Un artículo de la profesora Luz Gómez, bajo el rótulo de Musulmanes europeos, aparecido en El País, en su edición del jueves 25 de agosto, es la perfecta representación de este principio. Entre los variados argumentos de su diatriba, expone que "el problema es que falta Europa", que ésta ha hecho dejación de los fundamentos ilustrados, devenidos en pura retórica. De este modo, la libertad, la igualdad y la solidaridad serían palabras vacías. Curiosa forma de argumentar, sobre todo, a la vista de lo ocurrido, en apenas un año, en Francia, Bélgica o Alemania. El paroxismo de su discurso llega cuando hace alusión directa al radicalismo, calificado como "categoría escurridiza donde las haya". Confieso que, por un instante, sentí pena por los jóvenes responsables de los últimos atentados, señalados por los poderes institucionales por gritar antes de sus fechorías "Dios es grande" (Allahu Akbar). Pero, sólo fue eso, un repentino espejismo, el impacto de una filosofía enfermiza, de un pensamiento infestado de aquello de lo que quiere desembarazarse, del sibilino prejuicio hacia lo europeo. La identidad de un continente se forja en el respeto de las libertades, principal objetivo de los radicales religiosos. Olvidar este hecho, la implicación de lo doctrinal en el origen del terrorismo yihadista, es tolerable en cualquiera que no goce de la condición de experta en Estudios Árabes e Islámicos, como refleja la rúbrica de su inquietante escrito.

Concluye la profesora que los "musulmanes esperan de Europa pan, libertad y justicia social". Y uno desearía tener a la académica ante sí para hacerle una simple pregunta, tan elemental como oculta en el artículo de su autoría: ¿qué cree que esperan los europeos del islam? No sé cuál sería su respuesta, pero lo que no ignoro es la gran verdad de estas palabras de las Sagradas Escrituras: "No maquines ningún mal contra tu prójimo mientras él vive tranquilamente contigo" (Proverbios, 3:29). Siendo acérrimo defensor del laicismo, me postro ante la declaración ética de la sentencia bíblica, que busca cimentar la convivencia en la ausencia del conflicto, no menos que en la sinceridad de las intenciones como en la franqueza de las miradas.

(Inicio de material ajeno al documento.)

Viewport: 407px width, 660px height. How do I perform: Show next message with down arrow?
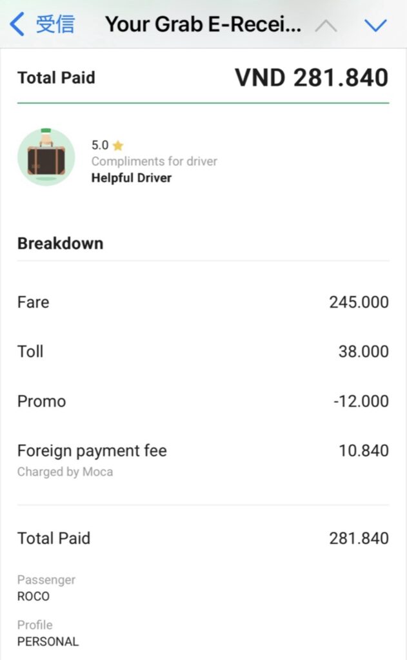[375, 26]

Europa tiene miedo, evidentemente, pero no a lo desconocido, sino a la perversión de sus ideales y a la quiebra de unos principios. El islam ha de hacer firme su separación del radicalismo para que los europeos pierdan esos legítimos recelos, por más que a algunos les parezcan otra cosa. Acoger a los seguidores de una religión no significa que se comulgue con un credo que pone constantemente en jaque las libertades de los individuos, cuando no su propia vida. Desde luego, no falta Europa porque está más presente que nunca, pese a quien le pese.

Por desgracia, estos mensajes cunden entre aquellos que desisten del uso de la razón, entre los que legitiman una ideología por el apoyo que tienen en una red social determinada. Al margen de la pobreza de sus planteamientos, se cobijan en una supuesta supremacía moral, haciéndoles disfrutar de una visión de la realidad que aleja de sí todo lo que sea complejo o diverso. No admiten postura contraria a su línea de argumentos puesto que al ser calificados de "progresistas" parece que han recibido todas las bendiciones. Y ello les anima, como a la profesora, a insultar o humillar a los que reflejan, razonadamente, puntos de vista opuestos a sus coordenadas. Servidores del prejuicio, niegan la libertad de expresión bajo la más cruel de las acusaciones. En fin, ya lo advirtió el inolvidable Chesterton: "La doctrina pura del progreso es la mejor razón para no ser progresista".